### About this task
Leave out all pictures while repeating the records exactly and completely.

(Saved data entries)

******

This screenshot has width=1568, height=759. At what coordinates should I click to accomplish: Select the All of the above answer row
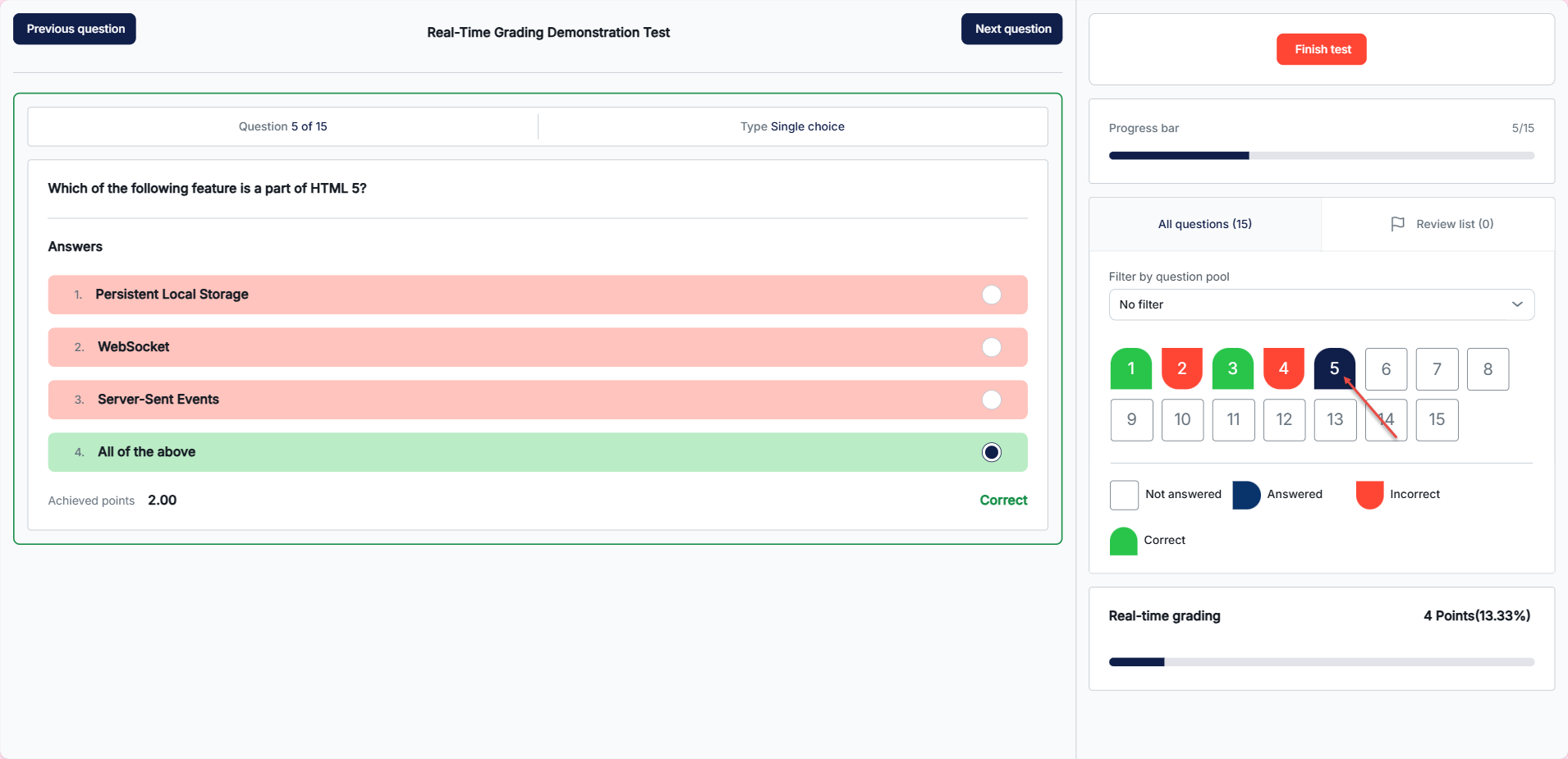[537, 452]
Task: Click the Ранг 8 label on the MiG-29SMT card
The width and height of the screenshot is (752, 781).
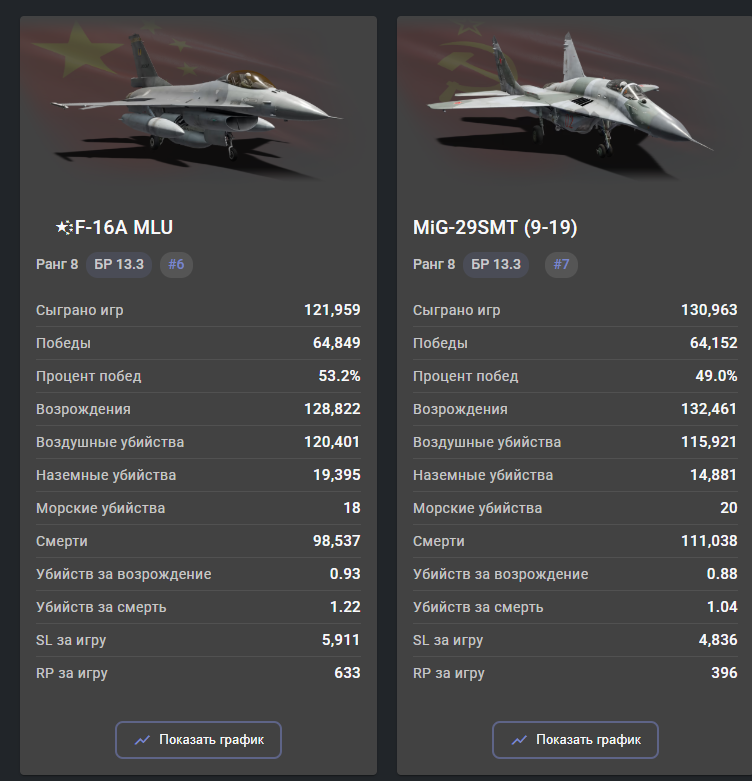Action: click(x=433, y=264)
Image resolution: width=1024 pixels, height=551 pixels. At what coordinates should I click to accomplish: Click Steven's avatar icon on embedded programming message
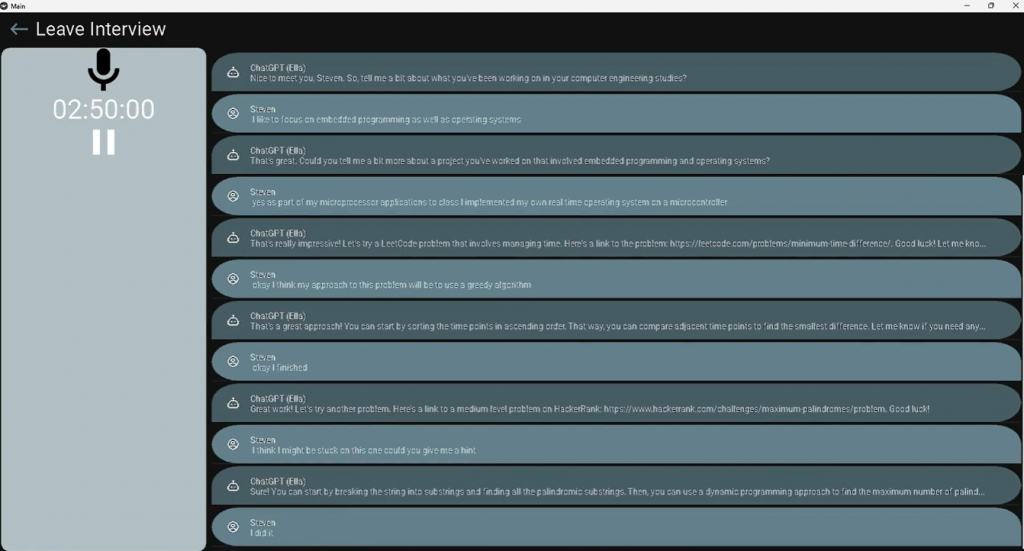pos(233,114)
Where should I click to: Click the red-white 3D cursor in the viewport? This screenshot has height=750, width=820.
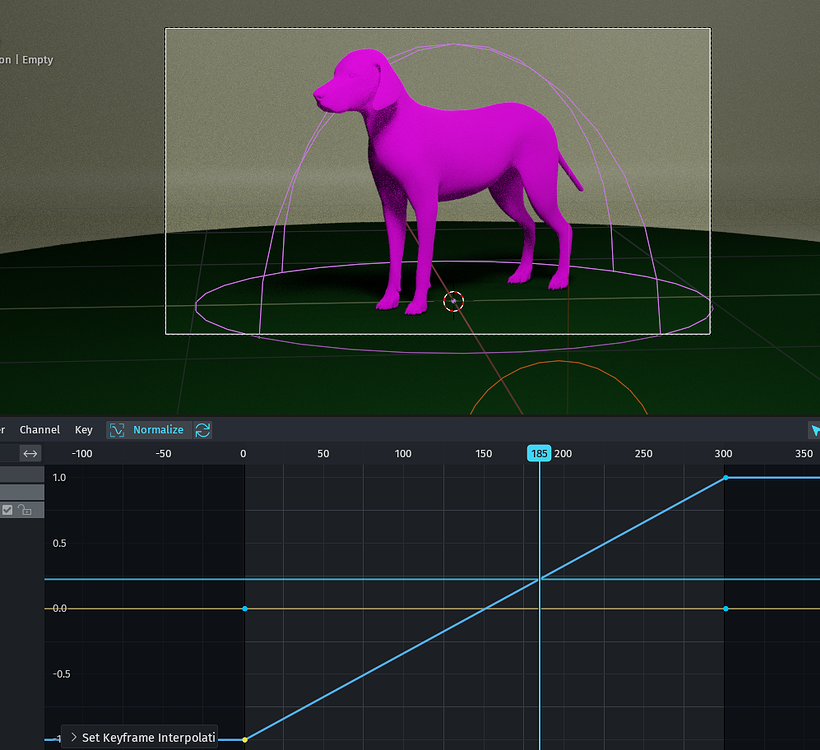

******

### Solution for this exercise
This screenshot has width=1568, height=759. At what coordinates should I click to accomplish: Select the All of the above answer row
[537, 452]
Task: Click the Ранг 8 label on the MiG-29SMT card
The width and height of the screenshot is (752, 781).
Action: click(x=433, y=264)
Image resolution: width=1024 pixels, height=551 pixels. At what coordinates should I click to accomplish: Click Steven's avatar icon on embedded programming message
pos(233,114)
Where should I click to: Click the red-white 3D cursor in the viewport? This screenshot has height=750, width=820.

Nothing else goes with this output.